At a ceremony inside the Great Hall at Cooper Square, held just weeks after administrators announced the end of the school's historically free education, the billionaire mayor revealed that he wasn't always a successful businessman flush with cash, but he was always a devoted philanthropist who remembed to give back to his college.

"I didn't really have much money to give," Bloomberg told the outgoing students at Cooper Union's graduation ceremony Wednesday, recalling how a $5 donation to his alma mater in the early days after graduation grew to the $1 billion he is estimated to have contributed over his life.

"My first job was working in a cage counting securities in my underwear because it was not air-conditioned in the summer," Bloomberg added, "Over the years I continue to give and as I earned more I gave more."

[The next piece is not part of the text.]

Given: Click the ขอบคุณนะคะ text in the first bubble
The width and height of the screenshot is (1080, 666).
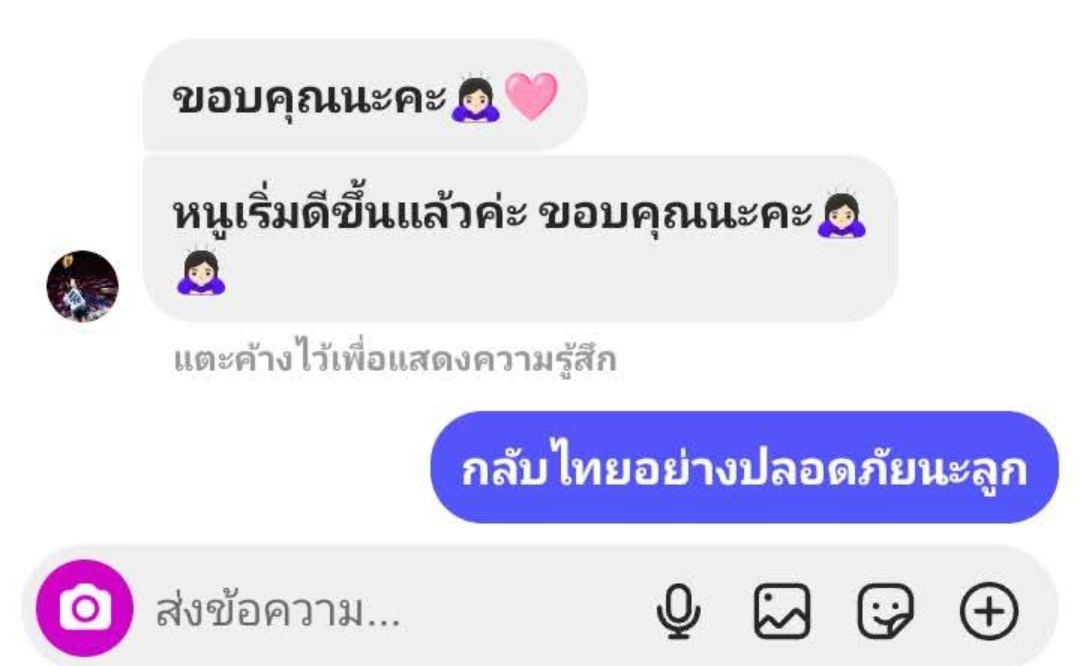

Graduating students turned their backs as school president Jamshed Bharucha spoke before introducing Bloomberg for the commencement address. The billionaire mayor encouraged outgoing students to remember Cooper Union with their paychecks.

"As frustrated and as angry about the school's present situation as you are, really its future is yours to determine," said Bloomberg, who received an honorary degree from the school. "When you walk out these doors do not leave behind the passion you have shown for this institution and its past and its future."

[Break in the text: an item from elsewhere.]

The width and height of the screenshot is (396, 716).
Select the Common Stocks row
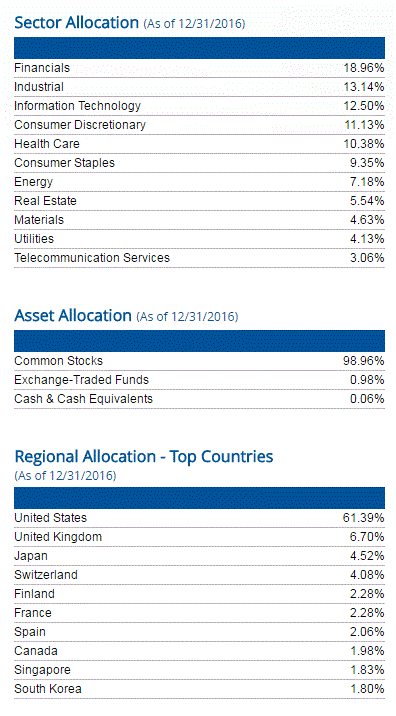click(199, 361)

"Stay strong, stay committed and do what Peter Cooper did — donate what you can," he added.

Cooper Union — named after founder and industrialist Peter Cooper — was established in 1859 as a school for low-income students, offering access to the higher education necessary to participate in shaping public life. Since then, the promise of free education has been as central to the school's identity as has its programs in architecture, engineering, and the arts.

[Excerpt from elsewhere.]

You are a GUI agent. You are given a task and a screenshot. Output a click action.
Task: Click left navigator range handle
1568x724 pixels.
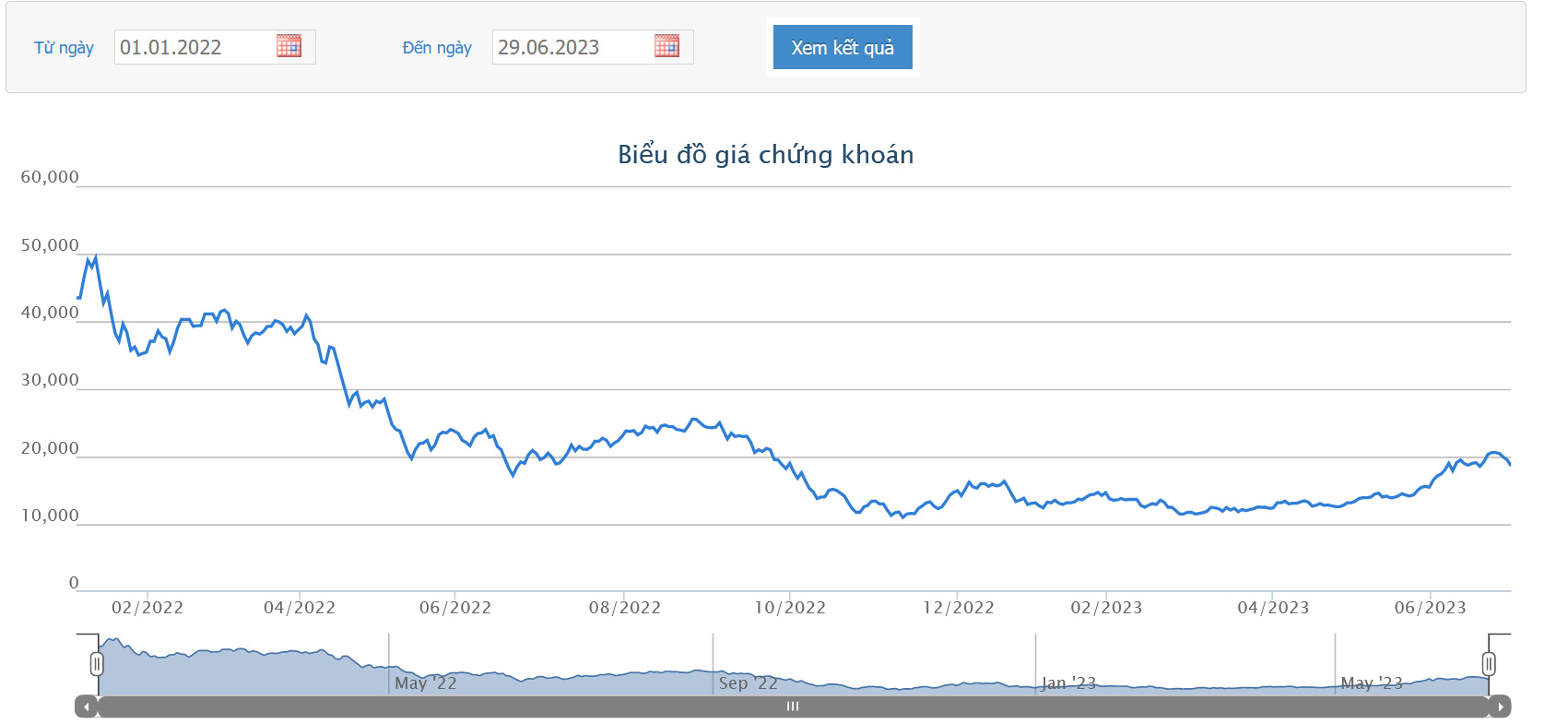pyautogui.click(x=97, y=663)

But the college has hit hard financial times in recent years. While the school has relied largely on rent income from land beneath the Chrysler Building to fund its scholarships, that source has not kept pace with inflation rates, said the school's Board of Trustees chairman Mark Epstein at the end of April when he announced the school would only offer partial scholarships.

Incoming students due to start in September will only receive a partial scholarship of $20,000 per year, down from the full amount of $40,000.

A recent New York Times article singled out donations from Cooper Union's alumni as a weak area in the school’s financial streams.

President Bharucha did not directly address the school's decision to begin charging students for a Cooper Union education, but instead when commemorating outgoing staff members he mentioned the school's "recent troubles."

Students are staging an around-the-clock occupation of Bharucha's office in the two weeks leading up to the graduation ceremony, demanding his resignation.  As of Wednesday, students were still occupying the office, according to Joe Riley, an art student at the school and member of the group Students for a Free Cooper Union.

At the ceremony dozens of graduating students — donning a small red square pendent to symbolize the movement — turned their backs on Bharucha  as he made the president's speech at the ceremony.

Many faculty members from the school seated on the stage with Bharucha also wore the red squares.